[[ Source extract open ]]

The title role was originally played by Richard Burbage, whose eulogies reveal that he was admired in the role. Moorish characters were conventionally played in turbans, with long white gowns and red trousers, with the actor's face darkened with lampblack or coal. The original Iago was likely John Lowin.

=== Restoration and 18th century ===

All theatres were closed down by the Puritan government on 6 September 1642. Upon the restoration of the monarchy in 1660, two patent companies (the King's Company and the Duke's Company) were established, and the existing theatrical repertoire divided between them, Othello being allocated to the King's Company's repertoire. These patents stated that "all the women's parts to be acted in either of the said two companies for the time to come may be performed by women". The first professional acting appearance by a woman on the English stage was that of Desdemona in Othello on 8 December 1660, although history does not record who took the role. Margaret Hughes is the first woman known to have played Desdemona.

In Restoration theatres, it was common for Shakespeare's plays to be adapted or rewritten. Othello was not adapted in this way, although it has often been cut to conform to current ideas of decorum or refinement. These cuts were not limited to removing violent, religious or sexual content, but extended on different occasions to removing references to eavesdropping, to Othello's fit, to Othello's tears, to the first 200 lines of the fourth act, or to the entire role of Bianca.

[[ Source extract closed ]]
[[ Information supplied open ]]

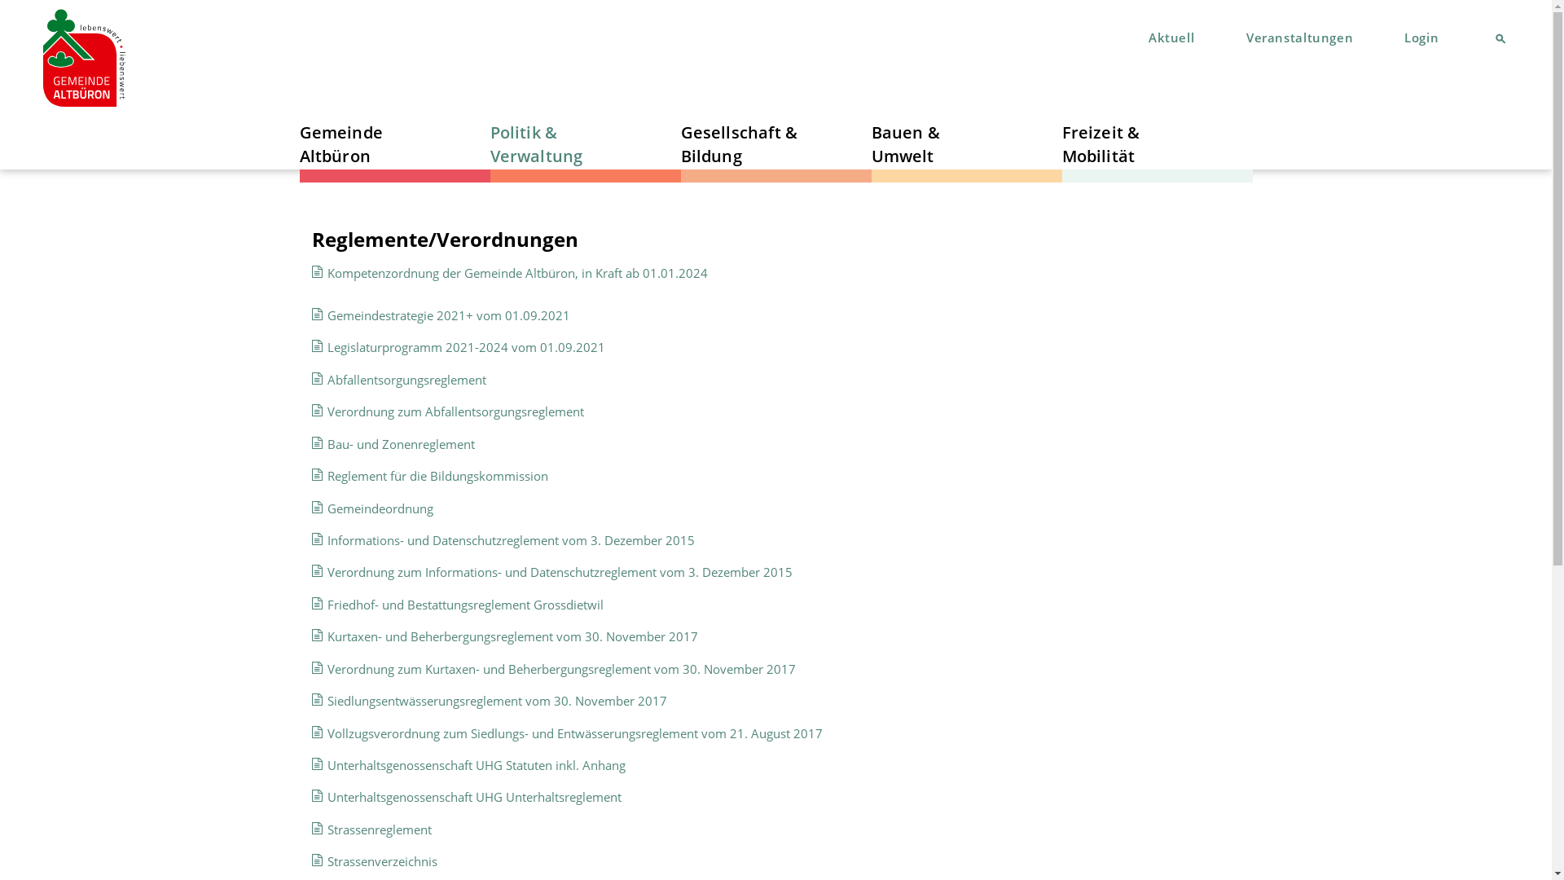  I want to click on 'Veranstaltungen', so click(1296, 37).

[[ Information supplied closed ]]

Task set:
1. In the text on the stage history of Othello, do these statements agree with it? (a) After 1660, Othello went to the Duke's Company. (b) A woman's first professional acting appearance on the English stage was as Desdemona. (c) Restoration theatres rewrote Othello as they did other Shakespeare plays. Answer yes or no for each, quoting the words of the text that decide it.
2. Write the next part of the text on the stage history of Othello, starting after its final sentence.

Answers in order:
1.
(a) No: "Othello being allocated to the King's Company's repertoire".
(b) Yes: "The first professional acting appearance by a woman on the English stage was that of Desdemona in Othello on 8 December 1660".
(c) No: "Othello was not adapted in this way".

2.
Among seventeenth- and eighteenth-century actors praised for expressing the nobility of the Moor—and fully exploring the degrading passions which lead to the brutal murder he commits—were Thomas Betterton and Spranger Barry. A review of the latter by John Bernard expressed how Barry's Othello "looked a few seconds in Desdemona's face, as if to read her feelings and disprove his suspicions; then, turning away, as the adverse conviction gathered in his heart, he spoke falteringly, and gushed into tears."

The first professional performances of the play in North America are likely to have been those of the Hallam Company: Robert Upton (William Hallam's advance man) performed Othello at a makeshift theatre in New York on 26 December 1751; and religious objections to theatre led the Hallam Company to perform Othello as a series of "moral dialogues" at Rhode Island in 1761.

Although not performed in Portugal until the nineteenth century, the play holds the distinction of being the first of Shakespeare's works to have reached a Portuguese-speaking country, possibly at the request of a Portuguese reader, in 1765.

=== 19th century ===

Paul Robeson's iconic performance (see 20th Century, below) was not the first professional performance of the title role by a black actor: the first known is James Hewlett at the African Grove Theatre, New York, in 1822. And Hewlett's protégé Ira Aldridge (billed as "The African Roscius") played many Shakespearean roles across Europe for forty years, including Othello at the Royalty Theatre, London, in 1825.

There are stories of extravagant audience reactions to the play. One of the most extreme is related by French novelist Stendhal who reports that at the Baltimore Theatre in 1822 a soldier interrupted the performance just before Desdemona's murder, shouting, "It will never be said that in my presence a confounded Negro has killed a white woman!" The soldier fired his gun, breaking the arm of the actor playing Othello.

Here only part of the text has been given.